2. Save dataset to dask parquet files

For faster access to these dataframes in extended offline analysis, it is convenient to store the datasets in dask parquet dataframes. This is done using

processor.storeDataframes('filename')

This saves two folders in path/to/file: name_el and name_mb. These are the two datasets processor.dd and processor.ddMicrobunches.

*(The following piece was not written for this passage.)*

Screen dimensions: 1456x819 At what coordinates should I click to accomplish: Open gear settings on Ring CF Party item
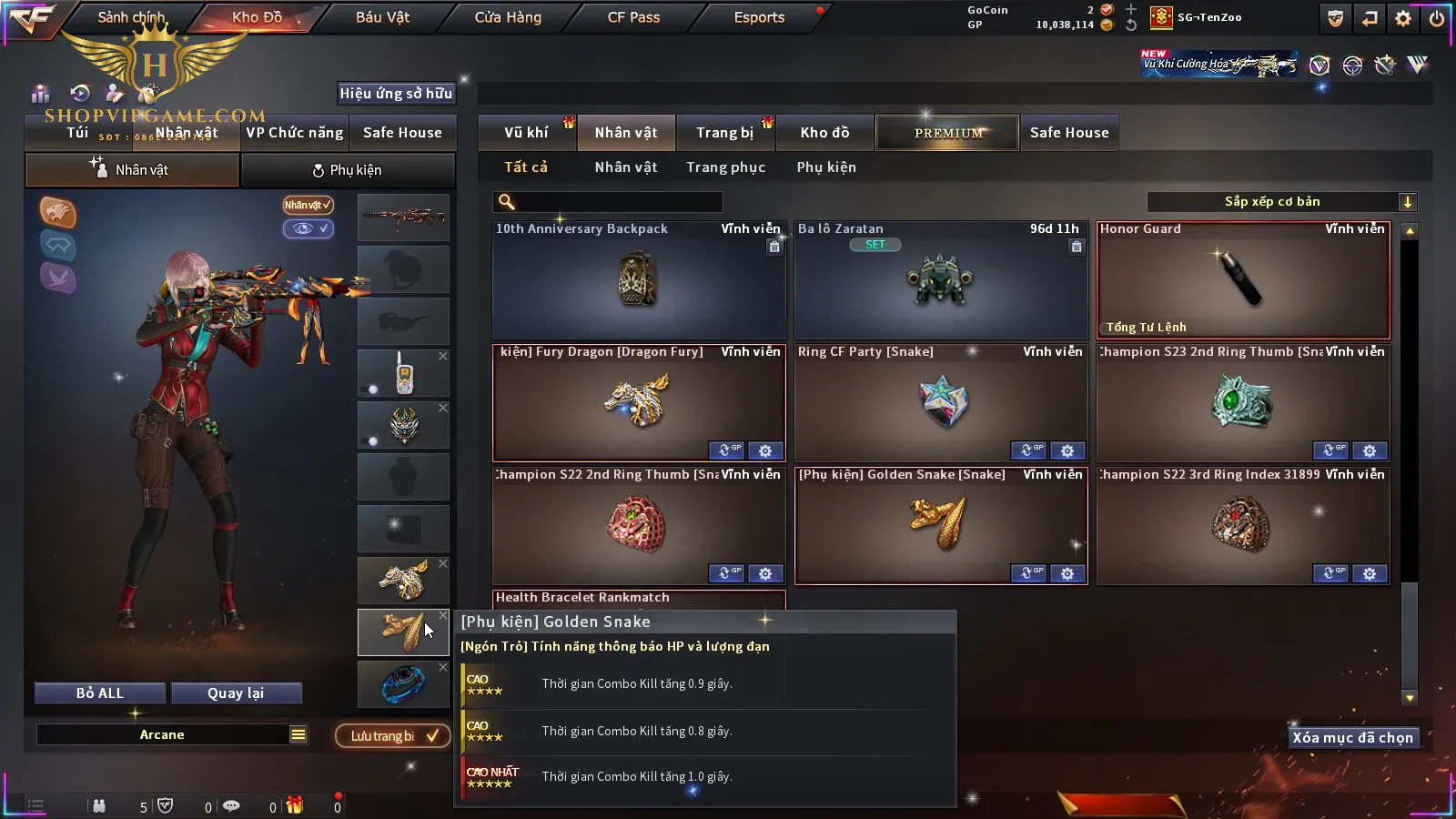1067,450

If ‘filename’ is not specified, it uses either ‘run{runNumber}’ or ‘mb{firstMacrobunch}to{lastMacrobunch}’, for example, run18843, or mb90000000to900000500.

Datasets in parquet format can be loaded back into the processor using the readDataframes method.

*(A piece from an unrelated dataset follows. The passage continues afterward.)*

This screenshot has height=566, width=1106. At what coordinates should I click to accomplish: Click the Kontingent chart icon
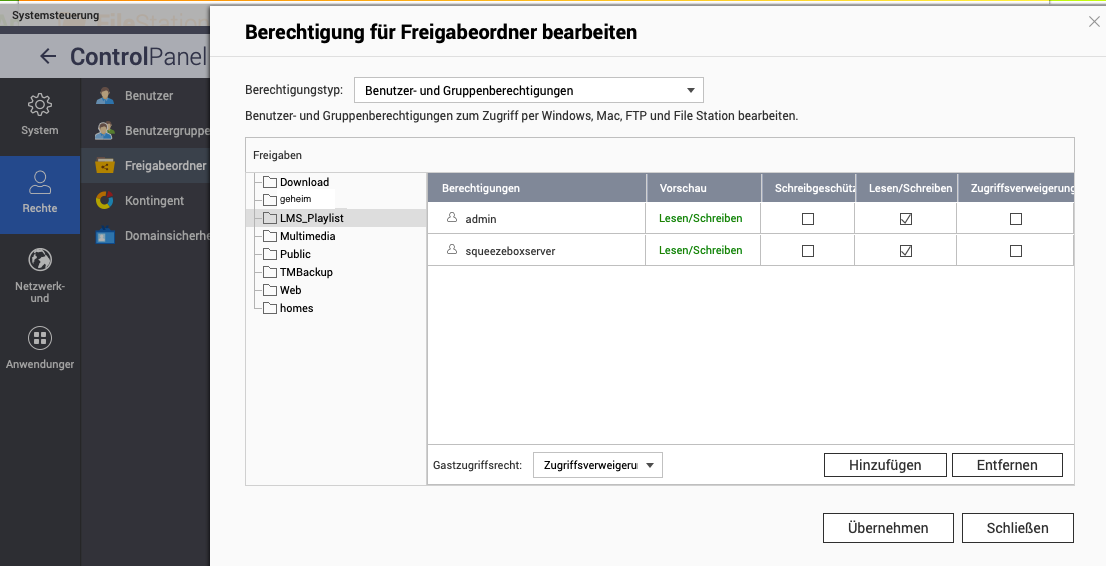click(x=105, y=201)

processor = DldFlashProcessor()
processor.readDataframes('filename')

An optional parameter for both storeDataframes and readDataframes is path=’’. If it is unspecified, (left as default None) the values from`DATA_PARQUET_DIR` or DATA_H5_DIR in SETTINGS.ini is used.

Alternatively, it is possible to store these datasets similarly in hdf5 format, using the same function,

processor.storeDataframes('filename', format='hdf5')

However, this is NOT advised, since the parquet format outperforms the hdf5 in reading and data manipulation. This functionality is mainly kept for retro-compatibility with older datasets.